# AIM OF THE TASK
Whenever a line contains "Image", include it in the count; reply with the number of such lines in the data and nothing else.

# DATA SHOWN

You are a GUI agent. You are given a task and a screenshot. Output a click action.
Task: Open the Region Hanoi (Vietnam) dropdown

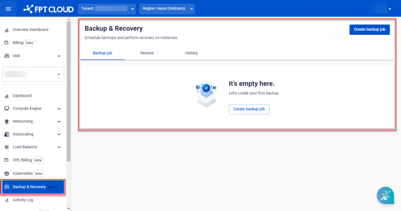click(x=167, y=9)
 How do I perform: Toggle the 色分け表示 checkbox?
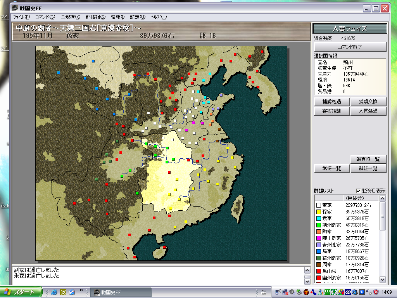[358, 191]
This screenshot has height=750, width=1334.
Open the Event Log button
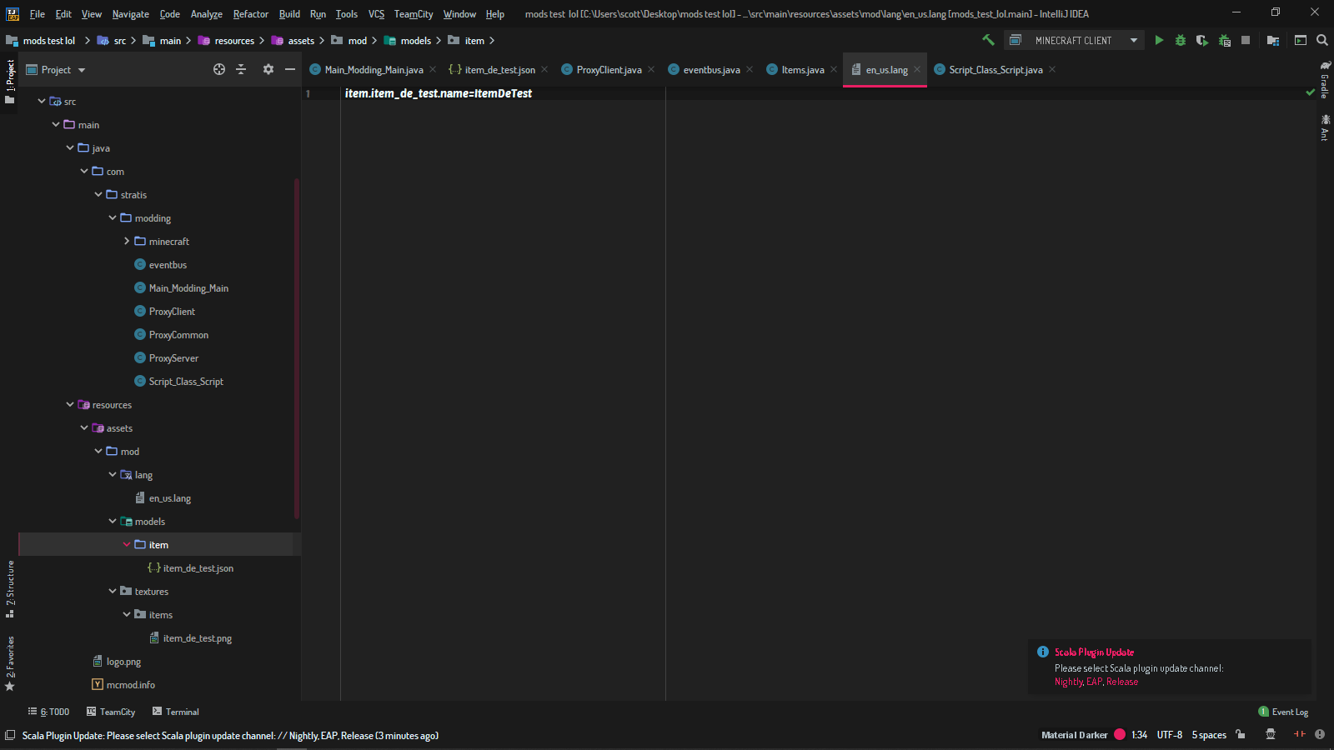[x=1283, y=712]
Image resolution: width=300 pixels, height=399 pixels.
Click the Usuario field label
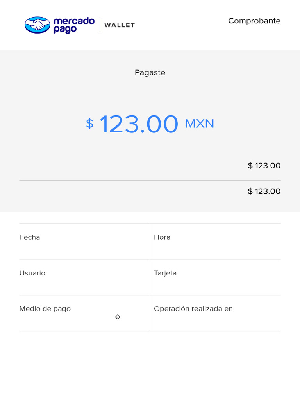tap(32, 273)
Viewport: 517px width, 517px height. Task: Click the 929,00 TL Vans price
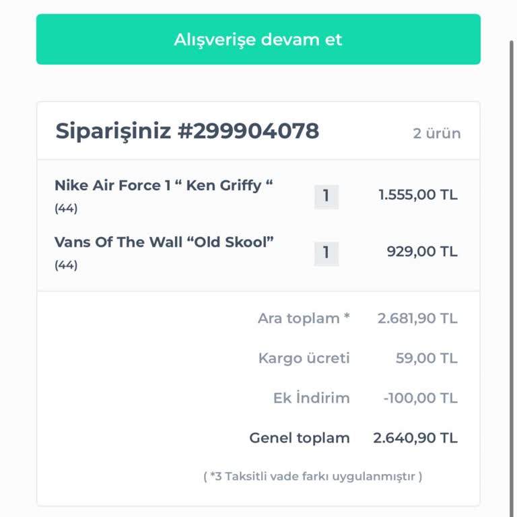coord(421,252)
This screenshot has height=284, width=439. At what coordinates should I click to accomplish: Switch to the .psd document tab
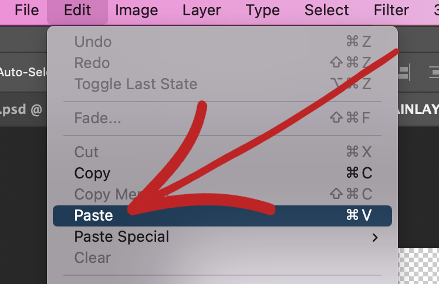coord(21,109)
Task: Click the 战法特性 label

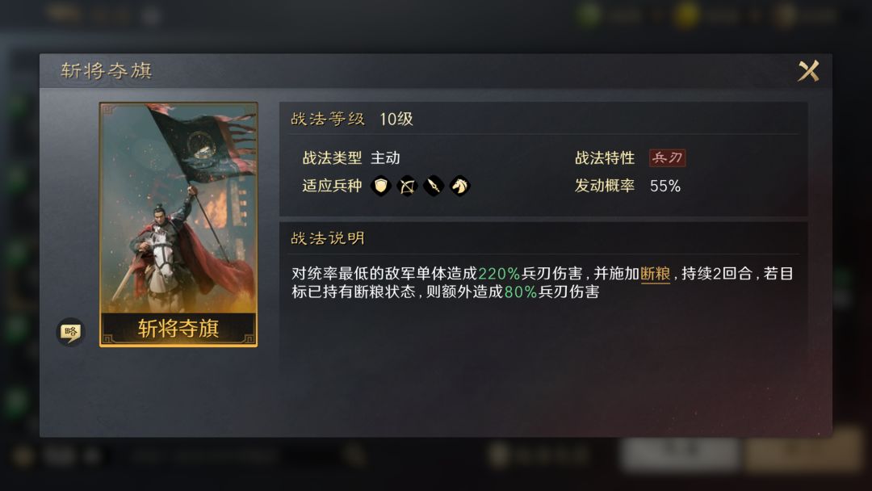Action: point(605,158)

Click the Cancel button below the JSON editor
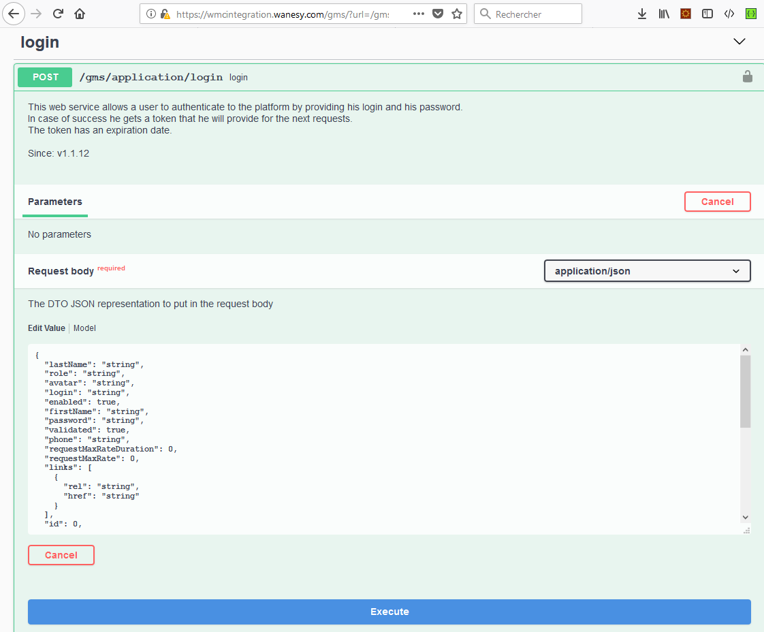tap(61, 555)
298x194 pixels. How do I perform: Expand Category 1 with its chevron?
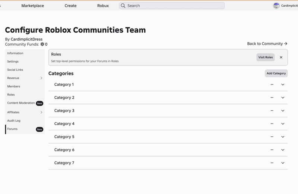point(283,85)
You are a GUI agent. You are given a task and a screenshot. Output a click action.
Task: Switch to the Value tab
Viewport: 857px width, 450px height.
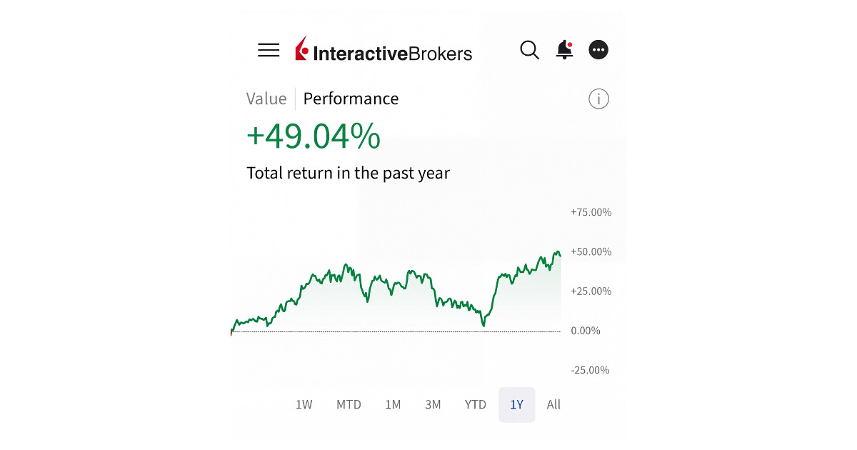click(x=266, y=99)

...

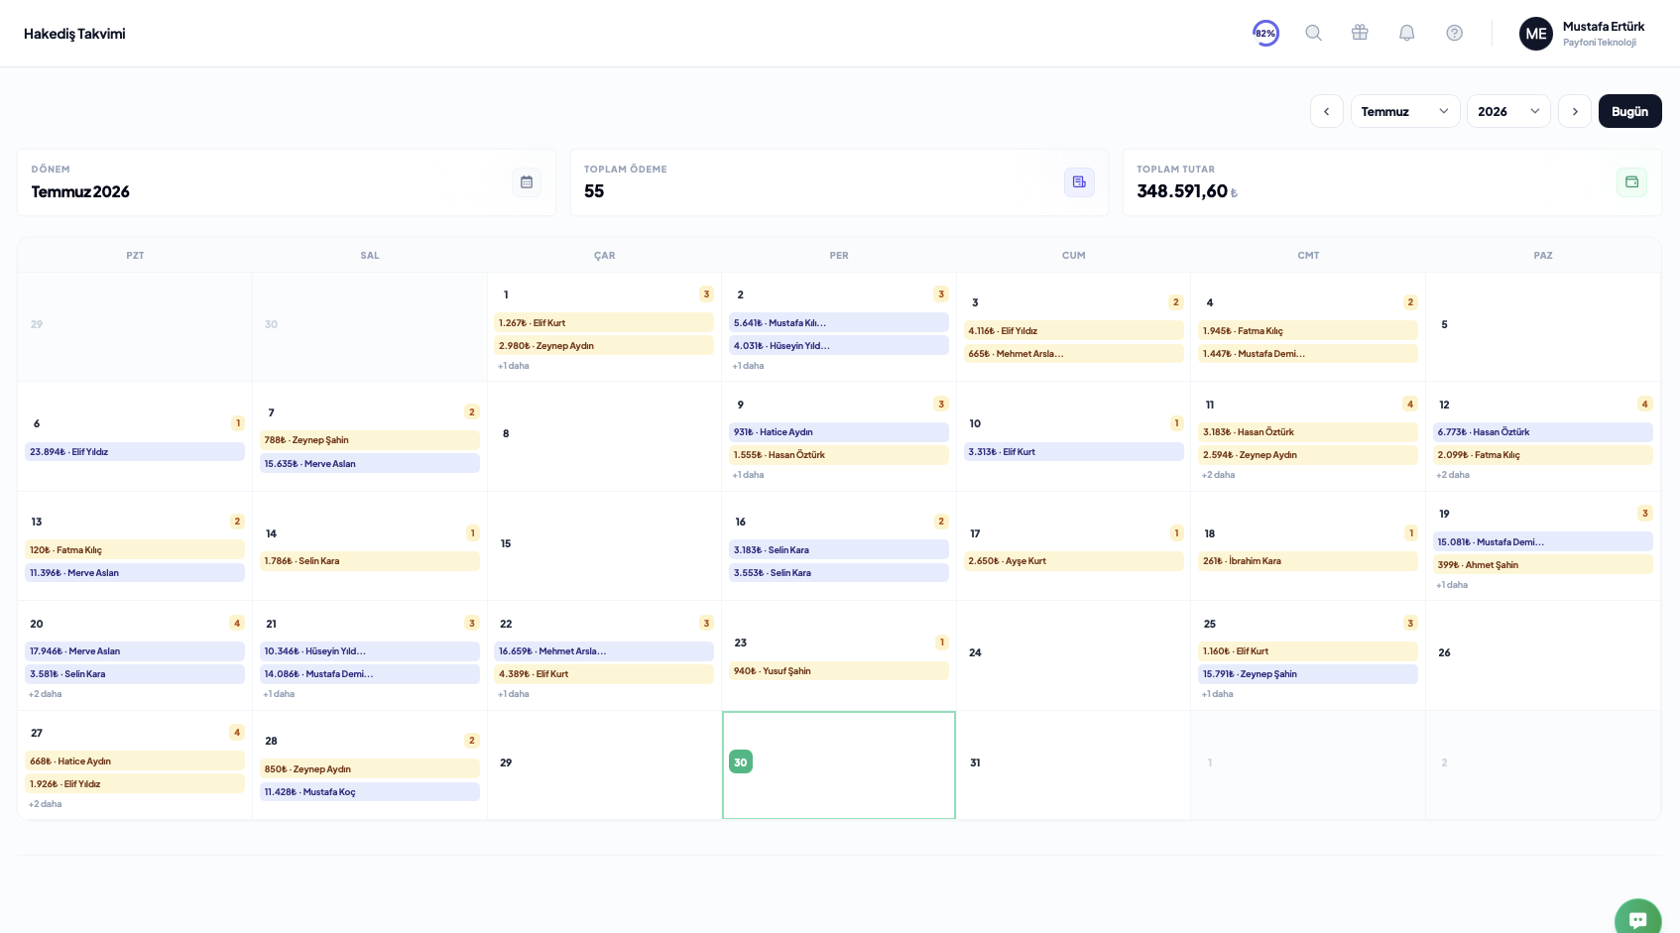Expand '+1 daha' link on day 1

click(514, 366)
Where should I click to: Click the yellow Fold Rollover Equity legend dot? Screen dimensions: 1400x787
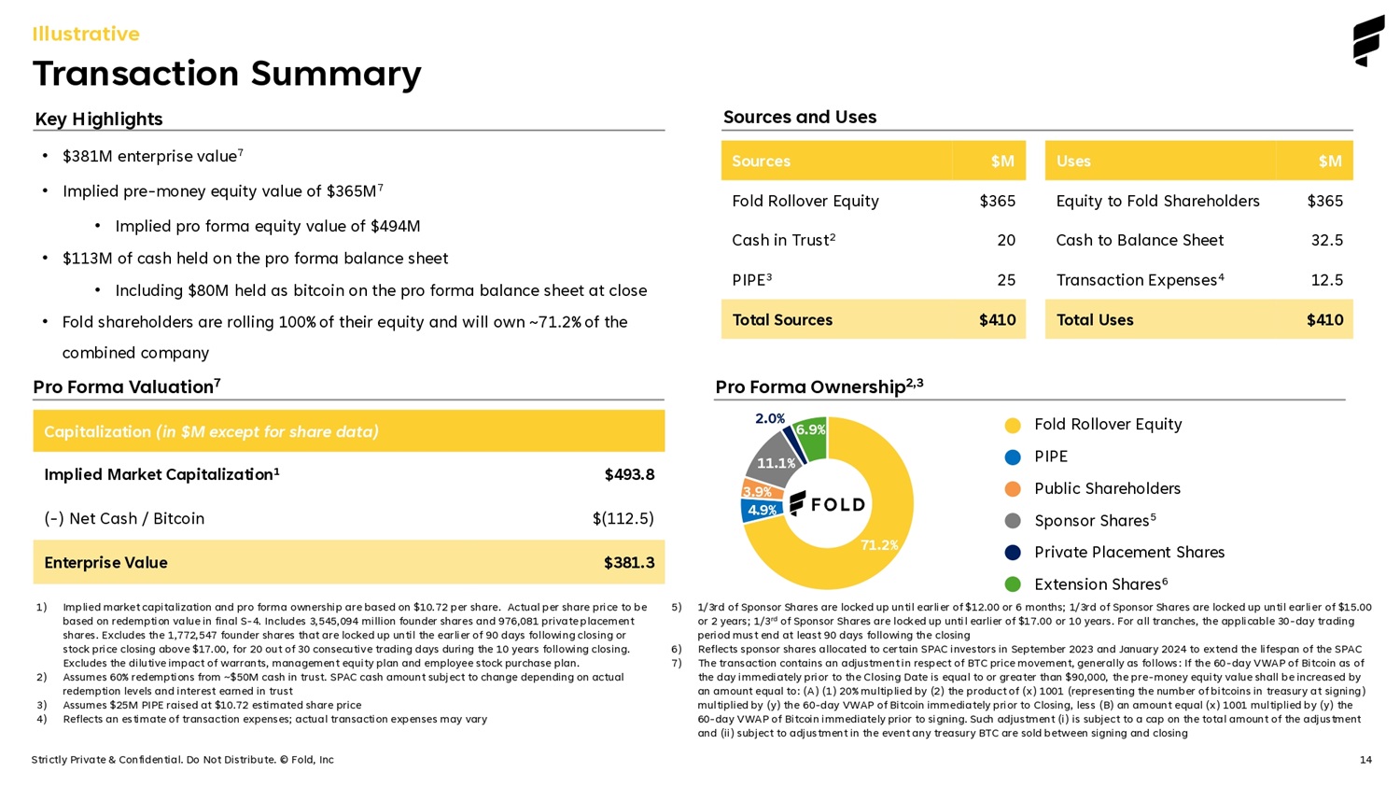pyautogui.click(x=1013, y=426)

==

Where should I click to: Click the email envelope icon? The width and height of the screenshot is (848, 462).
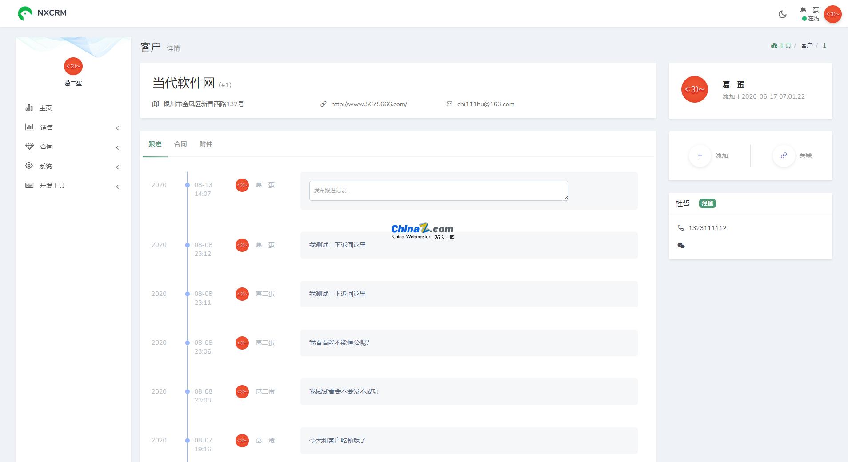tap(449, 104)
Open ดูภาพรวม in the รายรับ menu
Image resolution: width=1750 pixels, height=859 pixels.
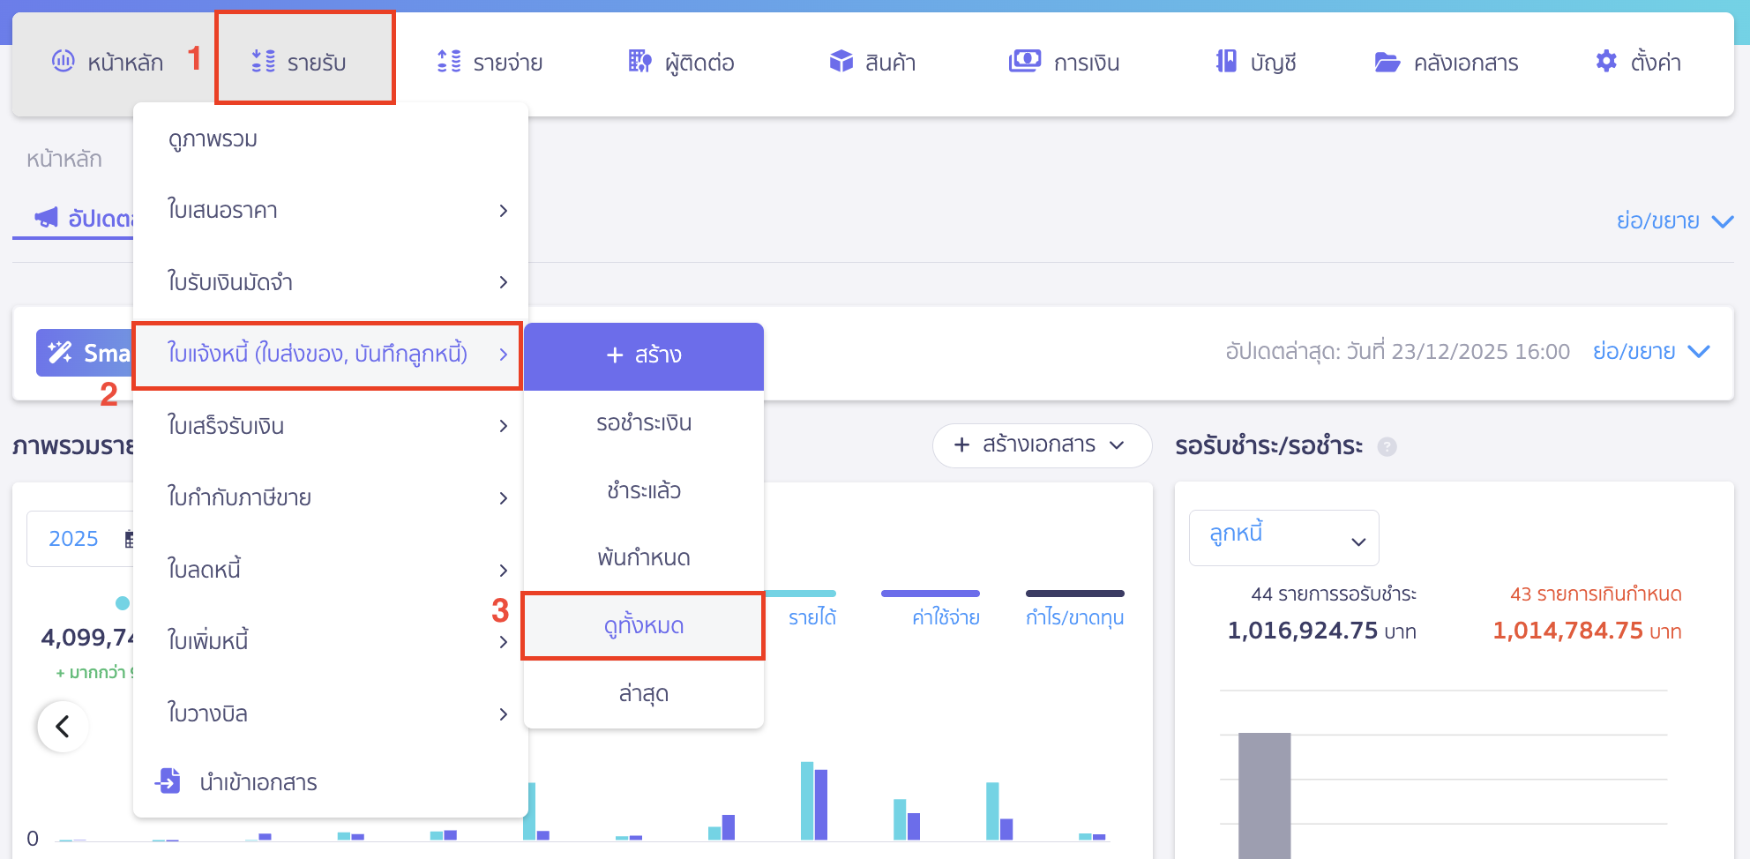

# RESPONSE TO THE TASK
2